Mumbai: Indian stocks dropped for a second day, erasing this year's advance, as earnings at some of the nation's biggest companies missed analysts' estimates.
The BSE India Sensitive Index, or Sensex, lost 0.2 per cent to 19,468.15 at the close, completing a third straight week of losses. Reliance Industries, owner of the world's largest refining complex, declined to a one-month low.
Dr Reddy's Laboratories slid after earnings missed estimates. Tata Steel and Bajaj Auto fell more than 1 per cent each.
Profits at 43 per cent of the 30 Sensex companies trailed forecasts in the December quarter, compared to 40 per cent in the previous two quarters, data shows.
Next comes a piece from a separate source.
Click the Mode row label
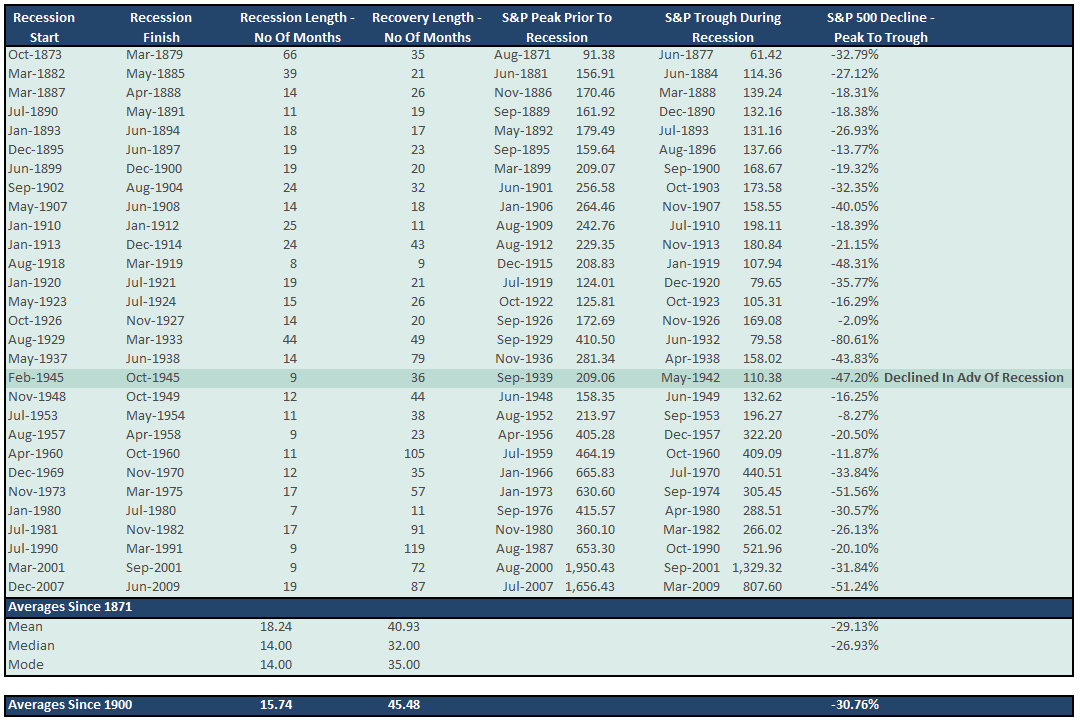This screenshot has height=721, width=1080. (26, 665)
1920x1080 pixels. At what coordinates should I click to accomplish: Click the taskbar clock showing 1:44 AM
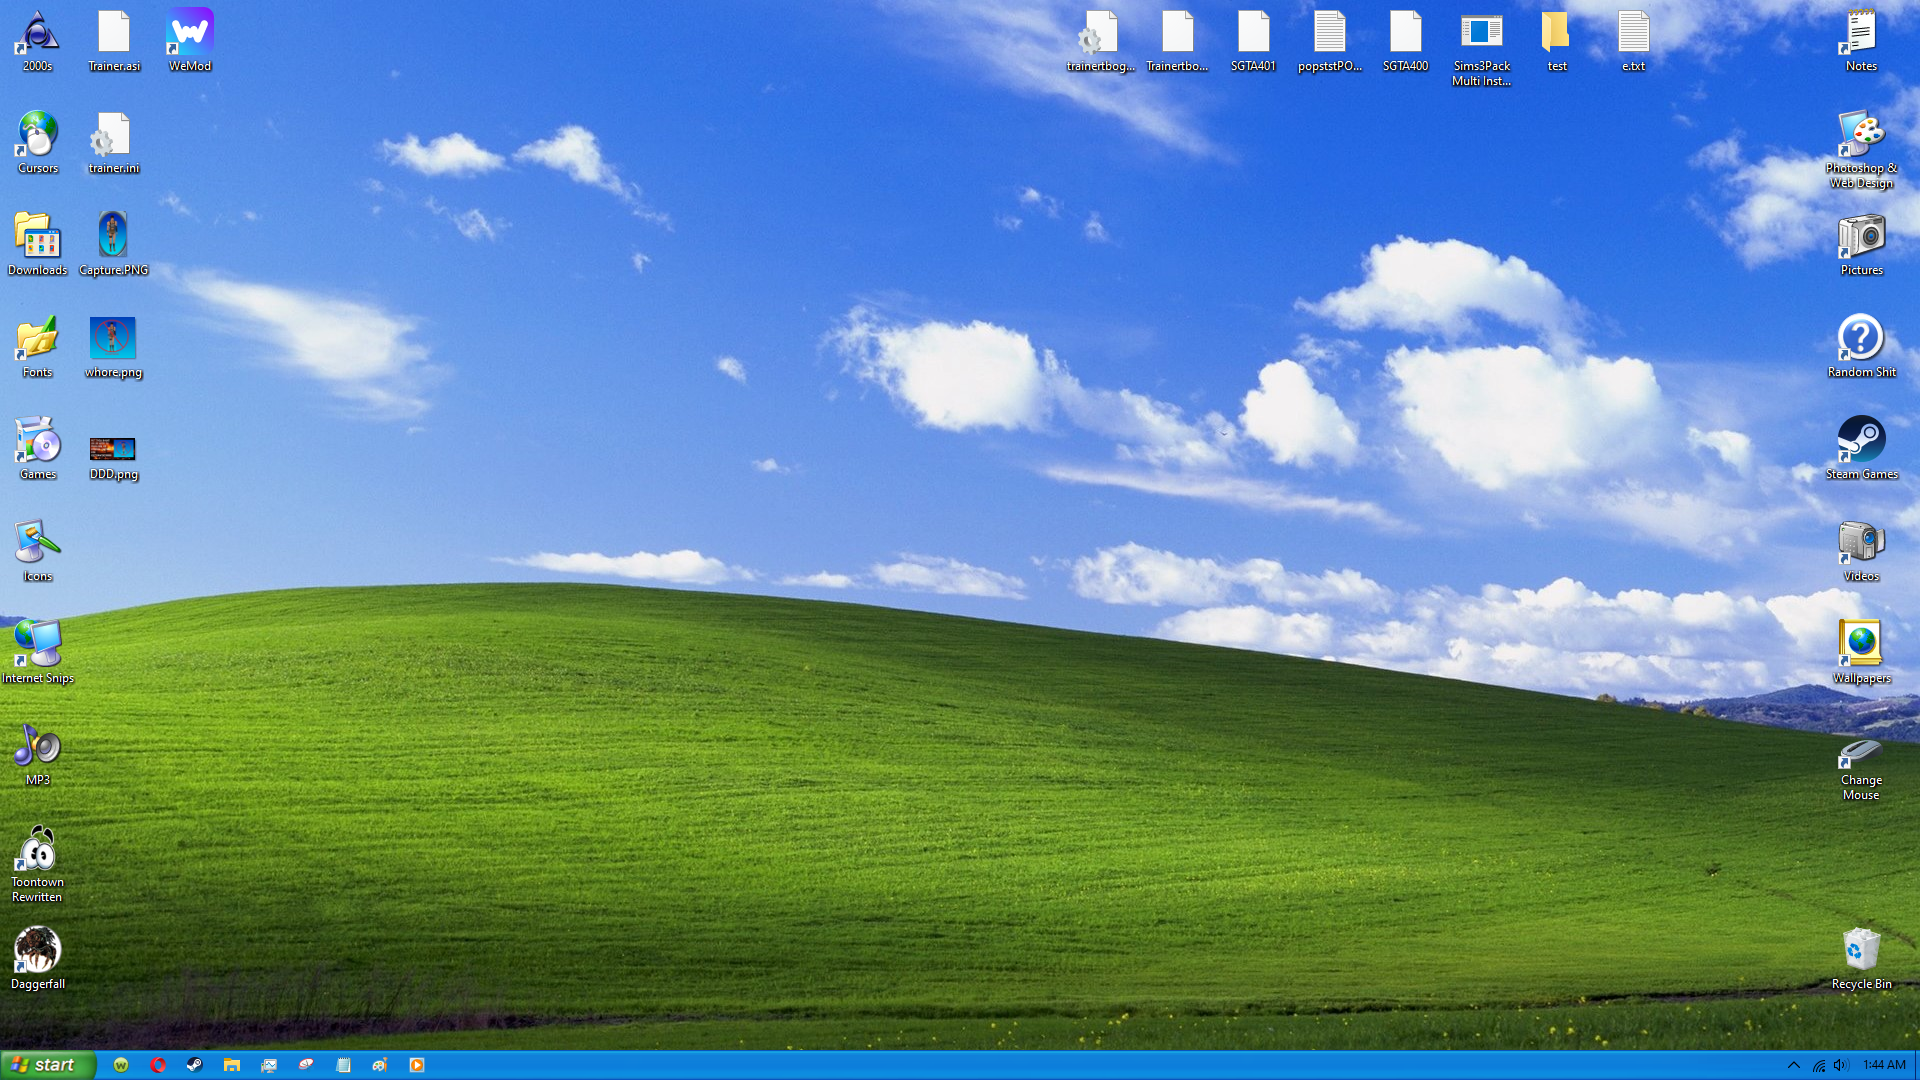click(x=1884, y=1065)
The statistics office on February 7 said growth this year would be the weakest in a decade and data this week showed industrial output fell for a second month in December. The Sensex trades at 13.5 times estimated earnings for the year to March 2014, compared to a multiple of 10.4 for the MSCI Emerging Markets Index.
"Valuations are not cheap and you have a slowdown which will continue to hurt," Anand Shah, chief investment officer at BNP Paribas Asset Management India, which manages $590 million in assets, said in an interview to Bloomberg TV India. "One should not expect last year's rally to sustain given the macro headwinds."
The Sensex rallied 26 per cent in 2012, its biggest annual gain since 2009, as the government boosted measures to revive the economy. Gross domestic product will expand 5 per cent this fiscal year ending March, below last year's 6.2 per cent and the least since the 4 percent growth in 2002-2003, data showed on February 7. Consumer-price index reached 10.79 percent in January, the second highest in the Group of 20 major nations, data showed this week.
Inflation remains 'high', investment has declined and the "external sector is very vulnerable," the Reserve Bank of India said February 11. These risks limited the central bank to a quarter-point reduction in interest rates to 7.75 per cent in January, the first cut since April last year.
Net income at Dr Reddy's fell 29 per cent to Rs3.63 billion, lagging behind the Rs4.29 billion estimated by analysts. The stock decreased 3 per cent to Rs1,818.
Overseas funds have still remained net buyers, ploughing a net $7.85 billion into local shares this year, a record for the period, data shows. They purchased $24.5 billion of stocks last year, the highest among 10 Asian markets tracked by Bloomberg. Asian equity funds attracted $535 million in the week to February 13, a 23rd week of inflows, Citigroup said in a report yesterday.
Reliance Industries lost 1.2 per cent to Rs845. Tata Steel, the biggest producer of the alloy, decreased 1.3 per cent to Rs376. Bajaj Auto lost 1.6 per cent.